Tools for exploratory development of databases?

davidcnorrismd · May 2, 2024, 9:45am

For data sets of any (relational) complexity I have generally been in the habit of using a full-featured database engine (usu., Postgres) to develop a highly normalized schema, and impose lots of integrity constraints.

But for an exploratory analysis I’m undertaking now, I’ve found GNU recutils — plus Emacs rec-mode — to be really right-sized. I think the issue is that I need to explore the available data and their relationships freely and organically, on my way toward a focused data set for analysis. So I’m finding something in recutils akin to the freedom often sought in scripting languages, from the rigorous plodding involved in working with strongly typed programming languages. Indeed, just as scripting languages may optionally allow type-checking, recutils does have fairly rich facilities for imposing constraints on record sets; a single keypress in Emacs rec-mode lets you run an integrity check after editing.
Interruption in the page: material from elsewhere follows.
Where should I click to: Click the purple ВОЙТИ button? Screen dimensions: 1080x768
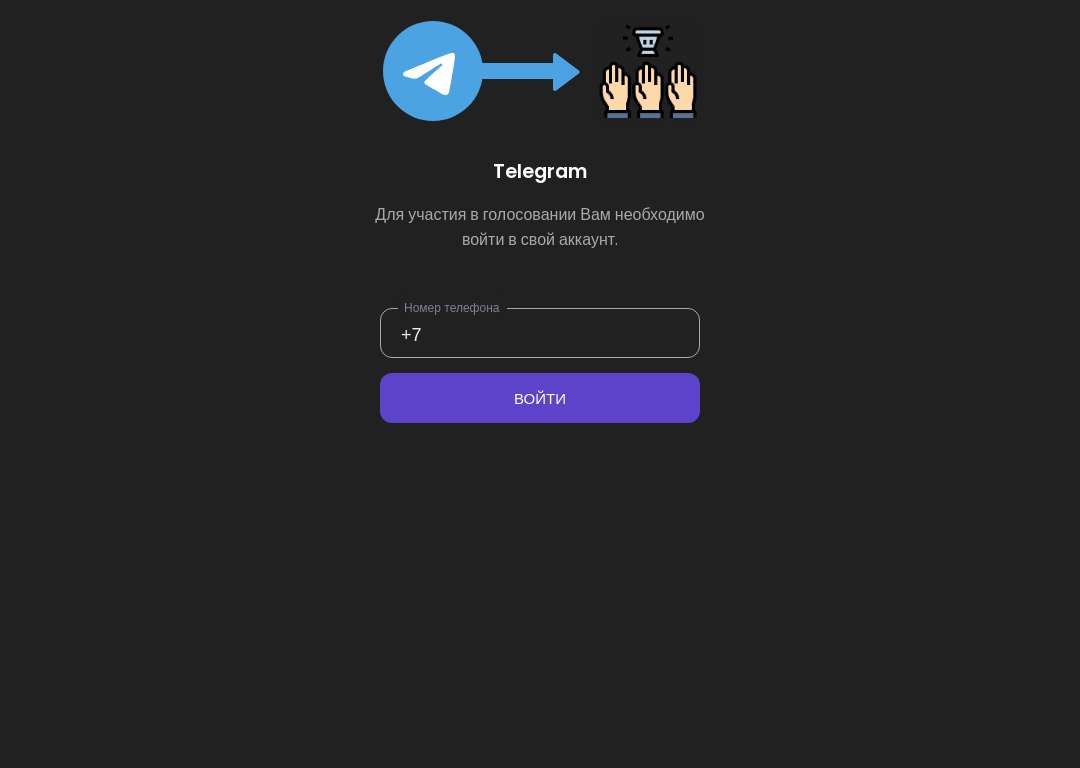tap(540, 398)
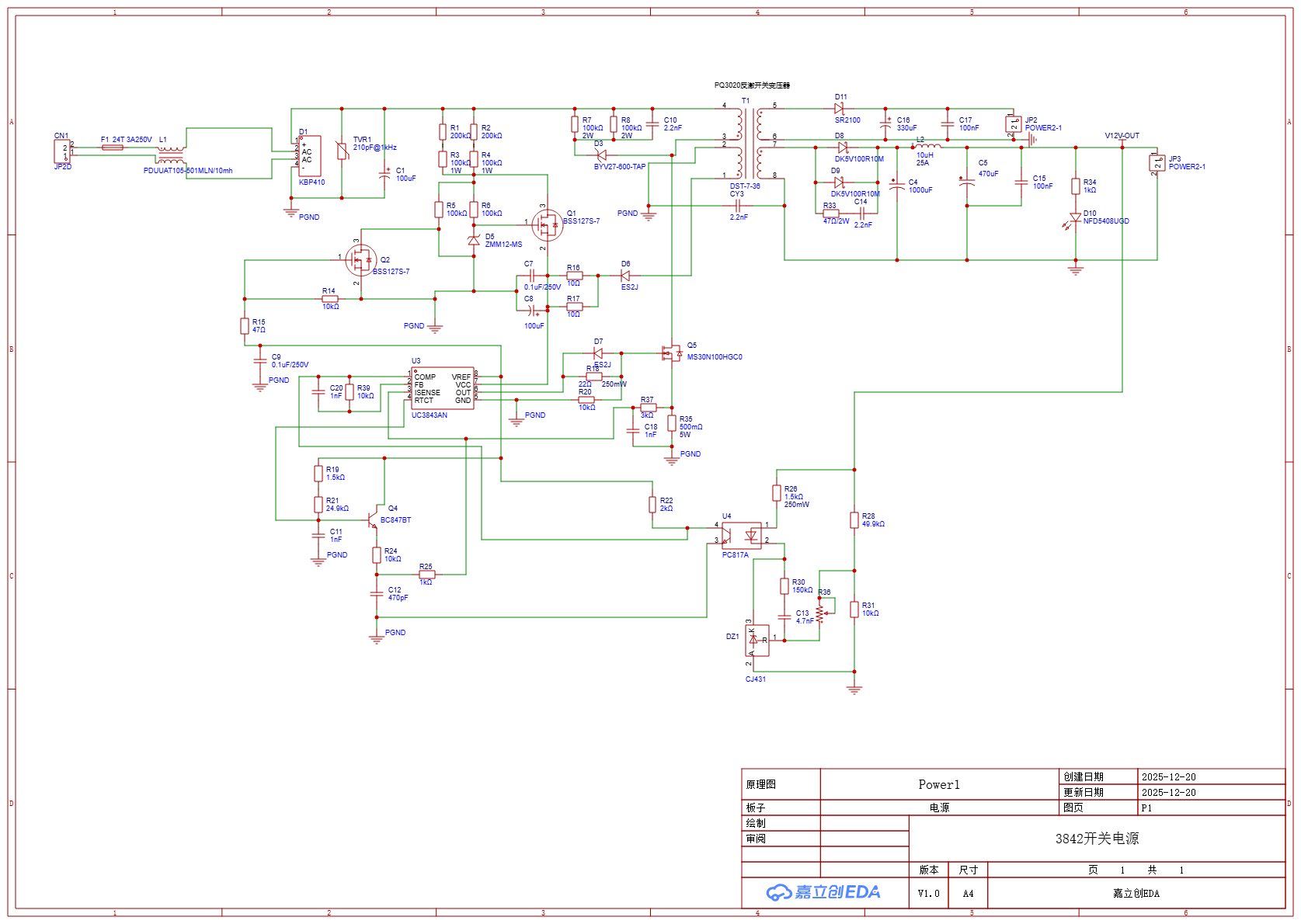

One additional benefit of recutils text-file-basedness, as noted here, is that the record sets can be version controlled.
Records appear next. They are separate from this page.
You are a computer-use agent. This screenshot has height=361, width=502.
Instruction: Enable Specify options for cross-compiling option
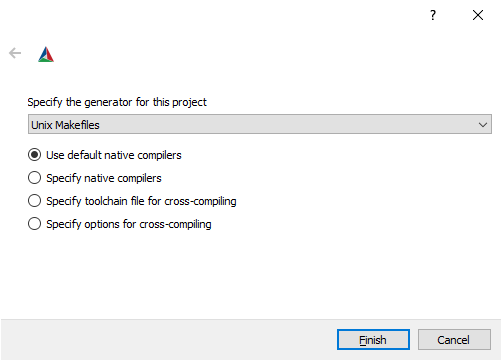pos(34,224)
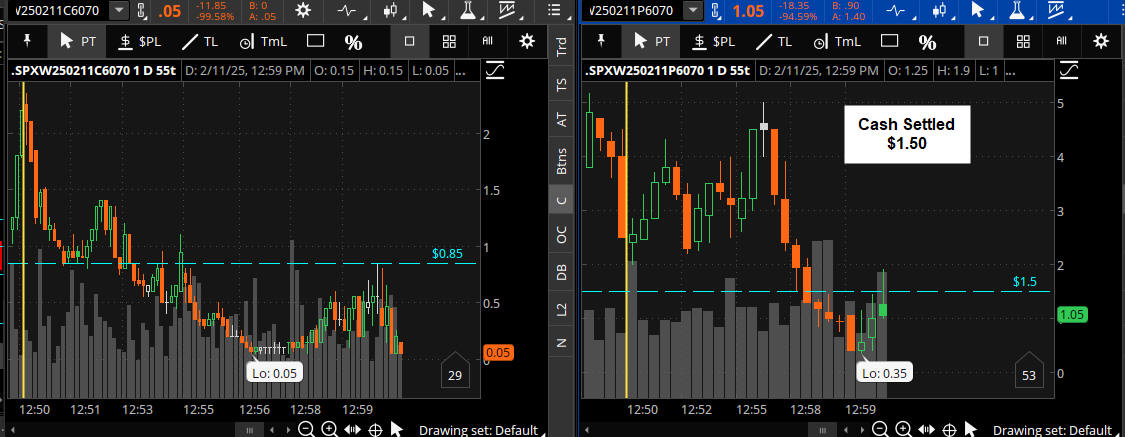1125x437 pixels.
Task: Enable All charts drawing scope in left chart
Action: tap(488, 41)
What software do you all use for work of this kind?

f2harrell · May 2, 2024, 12:17pm

David does this exploration mask outcome variables to avoid downstream overfitting problems?

davidcnorrismd · May 2, 2024, 4:21pm

Good question! I’m using ‘exploratory’ perhaps in an overloaded sense that could be misleading on Datamethods. This particular investigation aims to find a group of orphan approvals in some fairly focused disease area, and then to examine the character of the evidence brought forth in support of the orphan indication.

So in this case, ‘exploration’ means something like ‘bushwhacking’. I won’t be making any claim that the final results of this in any way constitute a representative sample of anything. At best, I would be aiming for a comprehensive collection of <1 dozen orphan designations within some disease type that I will choose (and narrow) for possibly idiosyncratic reasons.